Наступила пауза, не то чтобы неловкая, а просто естественная, когда все сказано и продолжение спора может лишь обидеть собеседника.
– Ладно, Сашенька, – сказал Лев Иванович, – не убедить мне тебя. Будет, как в любезной нам обоим Англии: дебаты дебатами, а закон законом. По закону я твой самый близкий родственник и опекун. Поэтому вот моё слово: в Крым ты не едешь. Будешь здесь жить, под моим гласным надзором. Руки-ноги в цепи не закую, но потребуется – испорчу пейзаж под окном, выстрою забор в пять аршин и ключ буду в кармане носить. Лучше уж оставайся по доброй воле. И друг твой Иоганн погостит. Вашей родне я письмо напишу, будьте уверены, к вам дома строгих мер не применят. И то, – повторил дядя, – лучше любая строгая мера, чем пуля в голову. Давайте-ка спать пойдём. Вам тут ещё долго жить, наговориться успеем.
Попрощались. Лев Иванович пошёл в свою спальню, Джейн и Саша – к своим комнатам.
– Твой дядя очень мил, – заметила Джейн. – Если бы у меня был такой, сегодня я бы легла спать в Йоркшире, а не Rezane. Но о чем вы так долго говорили?
Саша махнул рукой.
– Чтобы понять такие разговоры, тебе надо было пить не кофе, а коньяк. Говорили о войне, о родне, о России, конечно. Дядя пришёл к выводу, что ты замечательный и нужный для страны немец. Я тоже могу быть полезным для России, поэтому нас он не отпустит. Обещал выстроить забор, в двенадцать футов вышиной, вокруг усадьбы. Пойду спать и думать, как его перелезть.
– И я тоже.

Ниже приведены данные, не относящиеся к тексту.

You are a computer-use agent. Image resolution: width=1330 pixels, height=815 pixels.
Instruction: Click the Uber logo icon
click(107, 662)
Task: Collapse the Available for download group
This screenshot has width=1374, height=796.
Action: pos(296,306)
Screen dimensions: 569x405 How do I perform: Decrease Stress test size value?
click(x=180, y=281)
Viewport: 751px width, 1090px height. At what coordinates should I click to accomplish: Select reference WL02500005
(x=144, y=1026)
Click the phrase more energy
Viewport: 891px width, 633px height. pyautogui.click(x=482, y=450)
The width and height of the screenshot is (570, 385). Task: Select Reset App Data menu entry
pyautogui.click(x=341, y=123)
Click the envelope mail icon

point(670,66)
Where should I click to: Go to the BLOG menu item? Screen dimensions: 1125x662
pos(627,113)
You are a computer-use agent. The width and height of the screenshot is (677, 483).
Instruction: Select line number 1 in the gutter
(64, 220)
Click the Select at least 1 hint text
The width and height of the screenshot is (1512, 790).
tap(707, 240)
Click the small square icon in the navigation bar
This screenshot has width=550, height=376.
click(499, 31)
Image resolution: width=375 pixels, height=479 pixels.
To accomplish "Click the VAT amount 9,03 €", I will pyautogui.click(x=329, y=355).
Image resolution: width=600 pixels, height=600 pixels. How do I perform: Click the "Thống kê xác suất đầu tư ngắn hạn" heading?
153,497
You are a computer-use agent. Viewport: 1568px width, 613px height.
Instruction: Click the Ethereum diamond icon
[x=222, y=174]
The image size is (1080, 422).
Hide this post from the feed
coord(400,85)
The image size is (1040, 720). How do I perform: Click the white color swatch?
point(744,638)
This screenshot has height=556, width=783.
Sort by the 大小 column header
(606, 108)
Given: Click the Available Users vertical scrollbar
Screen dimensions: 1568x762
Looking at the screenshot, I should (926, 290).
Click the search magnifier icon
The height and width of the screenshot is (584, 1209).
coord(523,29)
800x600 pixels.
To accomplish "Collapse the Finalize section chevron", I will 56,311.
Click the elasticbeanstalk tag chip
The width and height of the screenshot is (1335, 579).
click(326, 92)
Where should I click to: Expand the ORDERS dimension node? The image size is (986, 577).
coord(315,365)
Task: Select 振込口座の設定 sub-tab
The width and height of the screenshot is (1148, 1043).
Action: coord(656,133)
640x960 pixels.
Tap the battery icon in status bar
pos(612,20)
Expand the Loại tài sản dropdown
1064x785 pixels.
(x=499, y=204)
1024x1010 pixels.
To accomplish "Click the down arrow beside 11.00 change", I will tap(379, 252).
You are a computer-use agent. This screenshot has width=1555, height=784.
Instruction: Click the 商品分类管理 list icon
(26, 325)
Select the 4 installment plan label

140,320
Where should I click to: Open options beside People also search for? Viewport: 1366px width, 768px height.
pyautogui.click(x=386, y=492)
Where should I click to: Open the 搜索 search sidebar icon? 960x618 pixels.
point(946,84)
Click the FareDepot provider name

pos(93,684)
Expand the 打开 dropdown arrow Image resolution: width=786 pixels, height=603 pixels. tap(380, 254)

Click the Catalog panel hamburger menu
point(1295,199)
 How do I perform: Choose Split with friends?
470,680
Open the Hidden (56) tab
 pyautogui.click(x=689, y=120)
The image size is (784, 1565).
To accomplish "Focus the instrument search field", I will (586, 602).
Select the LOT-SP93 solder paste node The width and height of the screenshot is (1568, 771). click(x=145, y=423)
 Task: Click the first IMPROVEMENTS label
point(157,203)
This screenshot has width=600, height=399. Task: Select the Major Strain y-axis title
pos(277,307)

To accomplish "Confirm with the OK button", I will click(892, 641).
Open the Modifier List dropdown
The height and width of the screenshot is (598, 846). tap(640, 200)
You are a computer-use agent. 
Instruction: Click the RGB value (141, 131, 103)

Кстати, как твои руки?
Саша улыбнулся.
– Зажили, но прежний непорядок заметён. Дядюшка к ним постоянно присматривался, но, как настоящий джентльмен, сдержал любопытство. Пошли спать. Предупреждаю: пробужусь не рано. Сегодня я впервые за четыре месяца усну в своей постели.
Джейн, вспомнив расстояние от Йоркшира до Рязани, подумала, что с ней это случится нескоро. Но промолчала и пожелала Саше спокойной ночи.
* * *
«Поздравляю, Томми, я попала в плен. Не возмущайся, пожалуйста, не говори, что в плену так не кормят. Хорошо, Томми, ради правды я вспомню, как правильно называется такой арест – это интернирование. Ещё можешь меня поздравить: меня признали русским патриотом и интернировали именно за это. Причём арестовали на неопределённый срок: меня выпустят, лишь когда в Рождествено приедут несуществующие родственники из Эстляндии, которую я не успела разглядеть на карте.